In the listing below, replace every "Task" with "Instruction" and reproduce the whole listing with nothing else changed, leaving out the pictures.

━━ GIVEN DATA

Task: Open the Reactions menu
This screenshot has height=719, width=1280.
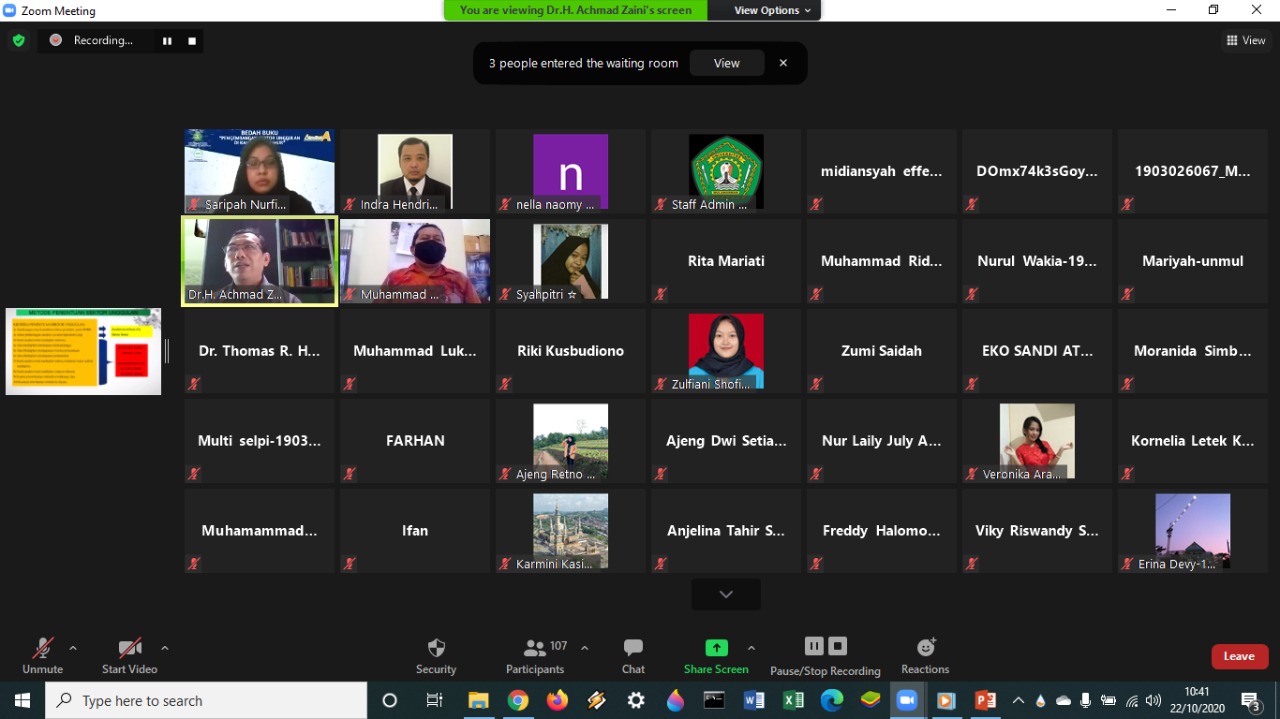Action: pyautogui.click(x=925, y=656)
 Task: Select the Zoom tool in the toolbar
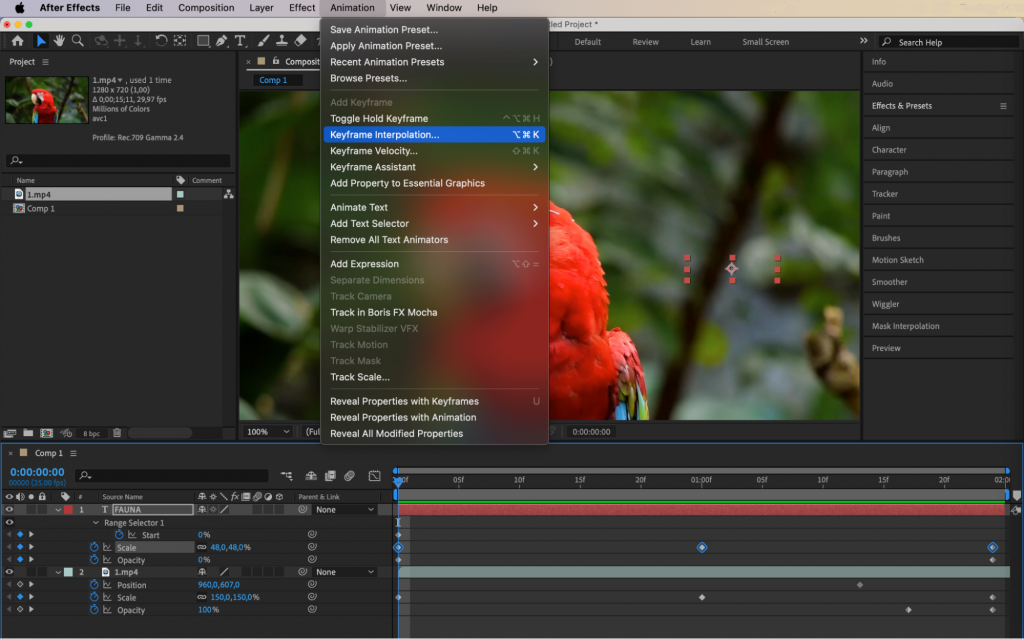(x=78, y=42)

━━━━

__ANSWER BELOW__.
Instruction: Open the Reactions menu
This screenshot has height=719, width=1280.
Action: pyautogui.click(x=925, y=656)
 Instruction: Select the Zoom tool in the toolbar
(x=78, y=42)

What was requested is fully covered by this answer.